Selbstwert und Kaufen
In mehreren Studien untersuchten Sivanathan und Pettit (2010) den Zusammenhang zwischen Aspekten des Selbstwerts und dem Verlangen zu Konsumieren. So konnten die Forscher zeigen, dass Bedrohungen des Selbstwertes mit einem stärkeren Konsum von statusbezogenen Luxusgütern einhergehen können, um damit im sprichwörtlichen Sinne die „psychischen Wunden zu heilen“. Auch scheint es einen generellen Zusammenhang zwischen einem geringen Selbstwert und der Bereitschaft, Luxusgüter zu kaufen, zu geben. Sivanathan und Pettit (2010) konnten diesen für Menschen mit geringem Einkommen aufzeigen.
Bieten sich dagegen andere Maßnahmen, um die psychische Integrität wiederherzustellen, scheint das Verlangen nach Konsum zu sinken – ein Ansatz, der auch aus therapeutischer Sicht von Bedeutung sein könnte.
Innere Leere und Kaufen
Personen, die sich die Frage stellen: „Warum bin ich kaufsüchtig?“, sollten vor allem auch in sich hineinhören, inwiefern als Motiv für die Kaufsucht das Füllen einer inneren Leere in Frage käme. Möglicherweise stehen Einsamkeit sowie mangelnde Erfüllung von Zuneigung, Respekt und Aufmerksamkeit mit dem pathologischen Kaufen in Zusammenhang (Bundeszentrale für politische Bildung, 2004).
Ursachen hierfür könnten zum Beispiel auch in der Kindheit liegen, auch wenn es vermeintlich klischeehaft anmutet: Wurde mangelnde Zeit oder Zuwendung der Eltern mit Spielzeug aufgewogen? Musste man Leistung erbringen, um geliebt/belohnt zu werden? Gab es Materielles als Trost für Tränen? Wurde Spielzeugentzug als Bestrafung eingesetzt? Oder wurden, als anderes Extrem, stets alle Wünsche erfüllt und ein „verwöhntes Kind“ herangezogen?
Haben in Kindheit und Jugend die Möglichkeiten gefehlt, zu selbstständigen, emotional gestärkten und frustrationserfahrenen Menschen zu reifen, können Persönlichkeiten mit Suchttendenzen entstehen (Bundeszentrale für politische Bildung, 2004).
Beim Heranwachsen erlernte Assoziationen verbunden mit damit zusammenhängenden Belohnungs- beziehungsweise Glücksgefühlen können sehr prägend sein.
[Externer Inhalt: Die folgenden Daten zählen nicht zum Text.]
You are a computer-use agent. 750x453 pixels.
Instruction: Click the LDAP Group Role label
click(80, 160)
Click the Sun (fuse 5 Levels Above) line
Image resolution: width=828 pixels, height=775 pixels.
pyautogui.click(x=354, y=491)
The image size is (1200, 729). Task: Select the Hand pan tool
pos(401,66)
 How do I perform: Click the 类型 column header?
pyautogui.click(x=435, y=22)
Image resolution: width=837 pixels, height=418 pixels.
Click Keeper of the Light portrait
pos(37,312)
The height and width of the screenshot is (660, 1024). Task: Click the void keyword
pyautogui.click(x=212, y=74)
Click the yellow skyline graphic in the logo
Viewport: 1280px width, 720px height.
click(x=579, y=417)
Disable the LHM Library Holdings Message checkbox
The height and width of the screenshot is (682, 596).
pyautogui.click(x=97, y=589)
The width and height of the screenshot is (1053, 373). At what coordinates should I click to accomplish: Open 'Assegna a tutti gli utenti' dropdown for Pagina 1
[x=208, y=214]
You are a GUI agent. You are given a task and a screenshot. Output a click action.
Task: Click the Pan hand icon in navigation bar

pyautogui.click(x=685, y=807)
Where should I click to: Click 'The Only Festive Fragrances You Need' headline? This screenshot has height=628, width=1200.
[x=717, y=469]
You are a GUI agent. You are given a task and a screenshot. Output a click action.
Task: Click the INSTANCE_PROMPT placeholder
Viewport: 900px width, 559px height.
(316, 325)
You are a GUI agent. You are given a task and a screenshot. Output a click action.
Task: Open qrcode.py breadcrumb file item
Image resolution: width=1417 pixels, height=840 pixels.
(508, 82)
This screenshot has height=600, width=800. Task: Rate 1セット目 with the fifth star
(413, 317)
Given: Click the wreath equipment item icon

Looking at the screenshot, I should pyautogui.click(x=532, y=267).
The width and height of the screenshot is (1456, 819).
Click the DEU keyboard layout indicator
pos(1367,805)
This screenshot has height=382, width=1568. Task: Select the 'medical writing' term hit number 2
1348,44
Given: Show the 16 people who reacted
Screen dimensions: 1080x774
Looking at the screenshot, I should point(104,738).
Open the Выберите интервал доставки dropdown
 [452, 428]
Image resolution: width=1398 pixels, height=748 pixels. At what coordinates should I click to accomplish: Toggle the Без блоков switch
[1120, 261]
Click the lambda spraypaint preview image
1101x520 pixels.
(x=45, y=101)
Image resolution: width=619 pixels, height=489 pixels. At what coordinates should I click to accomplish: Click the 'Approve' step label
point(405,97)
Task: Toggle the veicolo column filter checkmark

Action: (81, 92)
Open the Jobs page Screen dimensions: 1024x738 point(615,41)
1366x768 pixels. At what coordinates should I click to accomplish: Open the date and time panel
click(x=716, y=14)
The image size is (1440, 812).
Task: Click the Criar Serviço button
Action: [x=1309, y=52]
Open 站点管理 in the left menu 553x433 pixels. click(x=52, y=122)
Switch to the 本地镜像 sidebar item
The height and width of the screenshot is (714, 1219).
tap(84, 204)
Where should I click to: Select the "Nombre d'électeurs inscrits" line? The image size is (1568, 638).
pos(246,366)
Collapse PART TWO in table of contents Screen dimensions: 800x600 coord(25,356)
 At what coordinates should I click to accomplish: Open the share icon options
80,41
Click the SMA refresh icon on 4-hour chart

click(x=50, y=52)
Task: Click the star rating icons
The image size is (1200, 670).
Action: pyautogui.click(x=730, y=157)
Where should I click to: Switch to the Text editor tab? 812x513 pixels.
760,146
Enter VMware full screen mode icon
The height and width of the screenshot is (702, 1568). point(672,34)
Die Werbung tut ihr übriges, indem sie Emotionen dieser Art vermittelt, selbstverständlich (!) ohne auf die Gefahren hinzuweisen.
Die individuell möglichen ursächlichen Antworten auf die Frage „Warum bin ich kaufsüchtig?“ zu kennen, kann ein erster Schritt zur Bewältigung des pathologischen Kaufens sein, darüber hinaus jedoch gilt es, (therapeutische) Interventionen umzusetzen, um der Kaufsucht den Kampf anzusagen.
Quellen:
- Bundeszentrale für politische Bildung (2004). Zur Entstehung und Verbreitung der „Kaufsucht“ in Deutschland. Verfügbar unter: http://www.bpb.de/apuz/28577/zur-entstehung-und-verbreitung-der-kaufsucht-in-deutschland?p=all [07.04.2015].
- Deutsches Ärzteblatt (2007). Kaufsucht/Pathologisches Kaufen: Weit verbreitet, wenig erforscht. PP 6, 468.
- Karch, S. & Pogarell, O. (2011). Neurobiologie der Zwangsstörung. Der Nervenarzt, 82(3), 299-307.
- Sivanathan, N. & Pettit, N.C. (2010). Protecting the self through consumption: Status goods as affirmational commodities. Journal of Experimental Social Psychology, 46(3), 564–570.